_Required work_.
The required output is the whole listing below, unchanged.

_The data_.
————————
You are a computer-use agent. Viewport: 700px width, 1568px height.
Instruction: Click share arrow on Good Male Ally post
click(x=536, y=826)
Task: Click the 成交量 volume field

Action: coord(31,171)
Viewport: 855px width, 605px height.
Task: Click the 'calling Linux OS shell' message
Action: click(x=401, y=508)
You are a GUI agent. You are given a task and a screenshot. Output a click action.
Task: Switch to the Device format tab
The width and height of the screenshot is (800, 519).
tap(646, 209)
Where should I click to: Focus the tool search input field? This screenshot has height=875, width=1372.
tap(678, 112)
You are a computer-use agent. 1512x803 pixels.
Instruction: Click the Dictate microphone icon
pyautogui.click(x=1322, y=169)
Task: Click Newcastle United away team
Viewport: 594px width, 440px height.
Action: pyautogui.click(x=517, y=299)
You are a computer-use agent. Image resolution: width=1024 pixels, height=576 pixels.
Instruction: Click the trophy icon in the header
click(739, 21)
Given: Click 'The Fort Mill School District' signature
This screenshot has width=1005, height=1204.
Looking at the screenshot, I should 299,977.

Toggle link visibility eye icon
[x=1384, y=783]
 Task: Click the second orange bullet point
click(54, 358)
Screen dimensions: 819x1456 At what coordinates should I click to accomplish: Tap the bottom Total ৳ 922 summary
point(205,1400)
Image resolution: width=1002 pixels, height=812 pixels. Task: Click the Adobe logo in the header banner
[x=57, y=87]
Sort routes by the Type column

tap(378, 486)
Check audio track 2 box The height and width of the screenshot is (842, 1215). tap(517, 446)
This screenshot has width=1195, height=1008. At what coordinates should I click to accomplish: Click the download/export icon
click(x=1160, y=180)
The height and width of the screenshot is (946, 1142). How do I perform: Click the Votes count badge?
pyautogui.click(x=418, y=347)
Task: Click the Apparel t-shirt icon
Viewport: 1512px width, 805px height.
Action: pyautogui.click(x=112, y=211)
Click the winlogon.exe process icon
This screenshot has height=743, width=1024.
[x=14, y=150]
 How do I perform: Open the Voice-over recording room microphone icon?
————————
_Response to this exercise_.
You are a computer-use agent. Viewport: 700px width, 1568px height.
Instruction: Click share arrow on Good Male Ally post
click(x=536, y=826)
Task: Click the 成交量 volume field

Action: coord(31,171)
Viewport: 855px width, 605px height.
Task: Click the 'calling Linux OS shell' message
Action: click(x=401, y=508)
You are a GUI agent. You are given a task and a screenshot. Output a click action.
Task: Switch to the Device format tab
The width and height of the screenshot is (800, 519).
tap(646, 209)
Where should I click to: Focus the tool search input field? This screenshot has height=875, width=1372.
tap(678, 112)
You are a computer-use agent. 1512x803 pixels.
Instruction: Click the Dictate microphone icon
pyautogui.click(x=1322, y=169)
Task: Click Newcastle United away team
Viewport: 594px width, 440px height.
Action: pyautogui.click(x=517, y=299)
You are a computer-use agent. Image resolution: width=1024 pixels, height=576 pixels.
Instruction: Click the trophy icon in the header
click(739, 21)
Given: Click 'The Fort Mill School District' signature
This screenshot has width=1005, height=1204.
Looking at the screenshot, I should 299,977.

Toggle link visibility eye icon
[x=1384, y=783]
 Task: Click the second orange bullet point
click(54, 358)
Screen dimensions: 819x1456 At what coordinates should I click to accomplish: Tap the bottom Total ৳ 922 summary
point(205,1400)
Image resolution: width=1002 pixels, height=812 pixels. Task: Click the Adobe logo in the header banner
[x=57, y=87]
Sort routes by the Type column

tap(378, 486)
Check audio track 2 box The height and width of the screenshot is (842, 1215). tap(517, 446)
This screenshot has width=1195, height=1008. At what coordinates should I click to accomplish: Click the download/export icon
click(x=1160, y=180)
The height and width of the screenshot is (946, 1142). How do I perform: Click the Votes count badge?
pyautogui.click(x=418, y=347)
Task: Click the Apparel t-shirt icon
Viewport: 1512px width, 805px height.
Action: pyautogui.click(x=112, y=211)
Click the winlogon.exe process icon
This screenshot has height=743, width=1024.
[x=14, y=150]
 How do I perform: Open the Voice-over recording room microphone icon?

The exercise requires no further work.